# taz.de -- Trittin über längere AKW-Laufzeiten: "Rolle rückwärts"
       
       > Neuere Meiler werden noch Jahrzehnte laufen, meint Grünen-Fraktionschef
       > Jürgen Trittin, trotzdem die Bevölkerung dagegen sei. Die Energiepolitik
       > der Union hält er für eine Kampfansage.
       
 (IMG) Bild: Betrachtet die Entscheidung für längere Laufzeiten als Kampfansage: Jürgen Trittin.
       
       taz: Herr Trittin, wenn die Bundesregierung die Laufzeiten der
       Atomkraftwerke tatsächlich um durchschnittlich zwölf Jahre verlängern
       würde, wann ginge dann das letzte Atomkraftwerk in Deutschland vom Netz? 
       
       Jürgen Trittin: Wahrscheinlich um die Mitte des Jahrhunderts. Auch unsere
       Kinder und Enkel hätten dann noch mit dieser gefährlichen Technologie zu
       tun.
       
       Die Regierung redet nur von 8 Jahren Verlängerung für alte und 14 Jahren
       für neuere Kraftwerke. Wieso prognostizieren Sie einen längeren Zeitraum? 
       
       Von den alten Atomkraftwerken können die Betreiberfirmen Strommengen auf
       neuere Anlagen übertragen. Einzelne Meiler dürfen dann noch mehrere
       Jahrzehnte Strom produzieren. Würde die Bundesregierung allerdings eine
       solche Entscheidung treffen, so landete diese hundertprozentig vor dem
       Bundesverfassungsgericht. Selbst Gutachter der Regierung unterstreichen,
       dass der Bundesrat, in dem Schwarz-Gelb keine Mehrheit hat, beteiligt
       werden müsste - was die Regierung ablehnt.
       
       Mit einer befristeten Brennelementesteuer und einem Beitrag zum Ausbau der
       erneuerbaren Energien sollen die Atomkonzerne zwischen 2011 und 2016 rund
       15,5 Milliarden Euro an den Staat zahlen. Danach müssen sie weitere 15
       Milliarden Euro an einen Ökoenergiefonds überweisen. Ist das ein fairer
       Ausgleich? 
       
       Nein. Die Landesbank Baden-Württemberg hat in einer Studie errechnet, dass
       die vier Unternehmen Eon, RWE, Vattenfall und EnBW dank der ausgedehnten
       Laufzeiten zwischen 119 und 233 Milliarden Euro Zusatzgewinne machen
       werden. Angesichts dessen sind selbst 30 Milliarden Euro ein billiger
       Ablass. Die Kurssprünge für die Atomkonzerne an der Börse sprechen Bände.
       Analysten der DZ Bank stellten erleichtert fest, dass die Beiträge der
       Versorger zur Förderung von erneuerbaren Energien deutlich geringer
       ausgefallen seien als befürchtet, ja sie seien "weitgehend zu
       vernachlässigen".

AUFGABE A >> Wie begründet Trittin im Interview, dass er einen längeren Zeitraum prognostiziert als die von der Regierung genannten 8 bzw. 14 Jahre Verlängerung?
AUFGABE B >> Schreiben Sie aus den Datensätzen die Zeilen von der Zeile mit „Click the Sample Image Prompt field“ bis einschließlich der Zeile mit „pyautogui.click(x=722, y=345)“ wortgetreu ab.

DATENSÄTZE >>

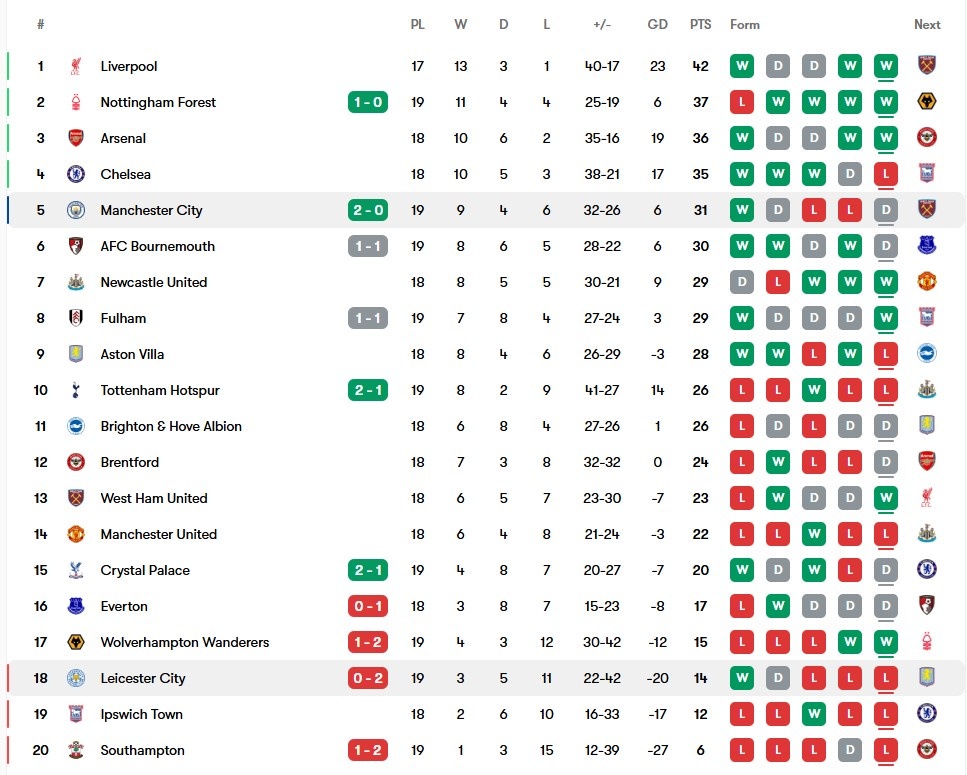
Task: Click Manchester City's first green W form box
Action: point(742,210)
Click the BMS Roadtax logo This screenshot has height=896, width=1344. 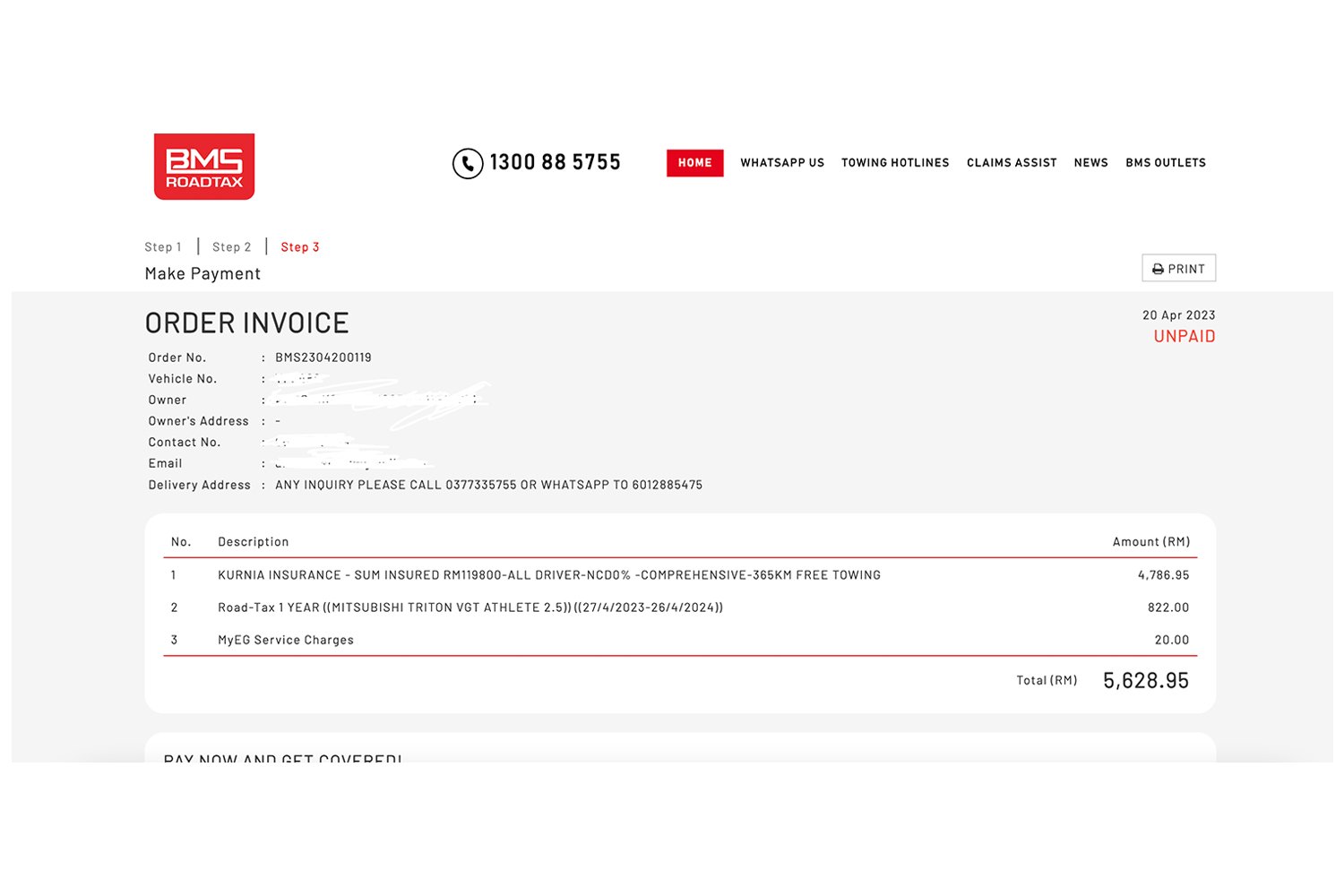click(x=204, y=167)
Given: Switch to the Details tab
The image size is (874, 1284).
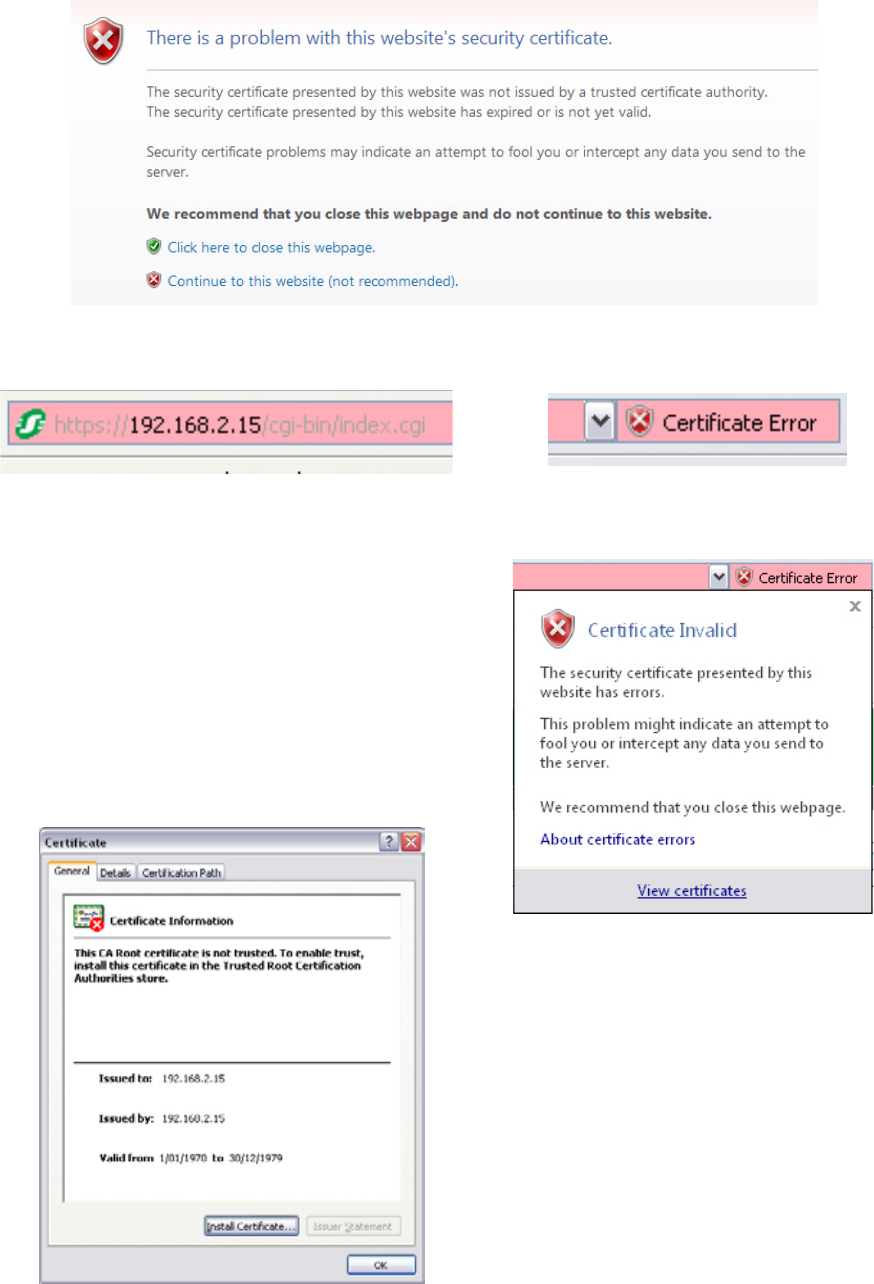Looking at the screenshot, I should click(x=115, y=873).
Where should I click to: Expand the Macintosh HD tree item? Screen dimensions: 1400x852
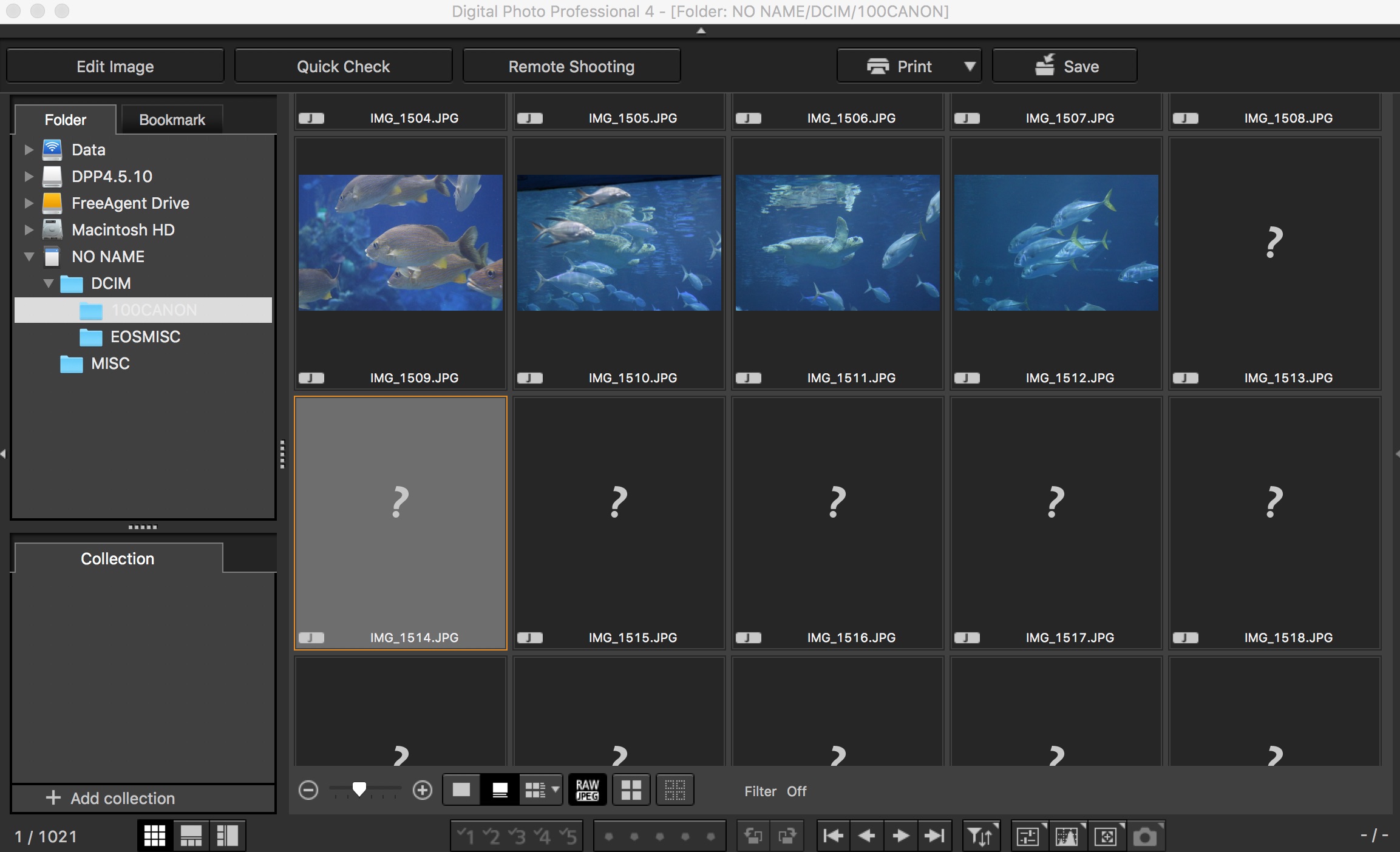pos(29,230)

---

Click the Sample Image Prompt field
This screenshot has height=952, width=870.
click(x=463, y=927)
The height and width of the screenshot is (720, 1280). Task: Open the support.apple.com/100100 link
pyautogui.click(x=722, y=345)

LÖSUNG A >> Die Betreiberfirmen können Strommengen von den alten Atomkraftwerken auf neuere Anlagen übertragen. Dadurch dürfen einzelne Meiler noch mehrere Jahrzehnte Strom produzieren, sodass das letzte Atomkraftwerk wahrscheinlich erst um die Mitte des Jahrhunderts vom Netz ginge.

LÖSUNG B >>
Click the Sample Image Prompt field
This screenshot has height=952, width=870.
click(x=463, y=927)
The height and width of the screenshot is (720, 1280). Task: Open the support.apple.com/100100 link
pyautogui.click(x=722, y=345)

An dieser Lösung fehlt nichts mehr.